# Records supplied:
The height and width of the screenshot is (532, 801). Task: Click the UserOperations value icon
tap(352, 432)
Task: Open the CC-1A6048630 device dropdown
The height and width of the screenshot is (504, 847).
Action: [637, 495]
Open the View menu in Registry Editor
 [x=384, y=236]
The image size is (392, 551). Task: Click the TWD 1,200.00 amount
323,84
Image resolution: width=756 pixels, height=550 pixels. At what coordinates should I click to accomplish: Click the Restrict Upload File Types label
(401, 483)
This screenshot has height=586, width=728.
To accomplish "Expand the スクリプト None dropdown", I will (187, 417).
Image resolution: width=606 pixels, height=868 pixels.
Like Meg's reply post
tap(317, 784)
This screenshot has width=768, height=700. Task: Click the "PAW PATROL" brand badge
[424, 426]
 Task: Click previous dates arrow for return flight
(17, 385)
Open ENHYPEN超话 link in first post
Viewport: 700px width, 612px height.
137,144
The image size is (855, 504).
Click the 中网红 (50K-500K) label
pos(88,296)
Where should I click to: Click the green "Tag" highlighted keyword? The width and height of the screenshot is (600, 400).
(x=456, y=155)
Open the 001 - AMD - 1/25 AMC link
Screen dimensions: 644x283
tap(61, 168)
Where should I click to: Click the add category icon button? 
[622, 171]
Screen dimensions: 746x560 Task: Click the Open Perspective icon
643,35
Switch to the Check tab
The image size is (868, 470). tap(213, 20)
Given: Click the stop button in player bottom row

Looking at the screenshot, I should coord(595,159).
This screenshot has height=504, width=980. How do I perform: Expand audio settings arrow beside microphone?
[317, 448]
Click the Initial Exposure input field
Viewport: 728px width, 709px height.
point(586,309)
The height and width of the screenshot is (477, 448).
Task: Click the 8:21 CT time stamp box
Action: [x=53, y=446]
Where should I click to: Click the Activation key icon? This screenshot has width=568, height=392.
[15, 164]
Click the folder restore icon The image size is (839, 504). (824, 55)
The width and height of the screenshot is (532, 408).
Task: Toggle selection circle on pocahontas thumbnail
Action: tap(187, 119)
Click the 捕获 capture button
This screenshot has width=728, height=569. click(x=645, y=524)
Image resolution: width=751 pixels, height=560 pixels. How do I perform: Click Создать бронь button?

# Problem:
Copy out each line of the data in which the word "dropdown" appears.

# Task result:
Task: Open the CC-1A6048630 device dropdown
To accomplish "Expand the スクリプト None dropdown", I will (187, 417).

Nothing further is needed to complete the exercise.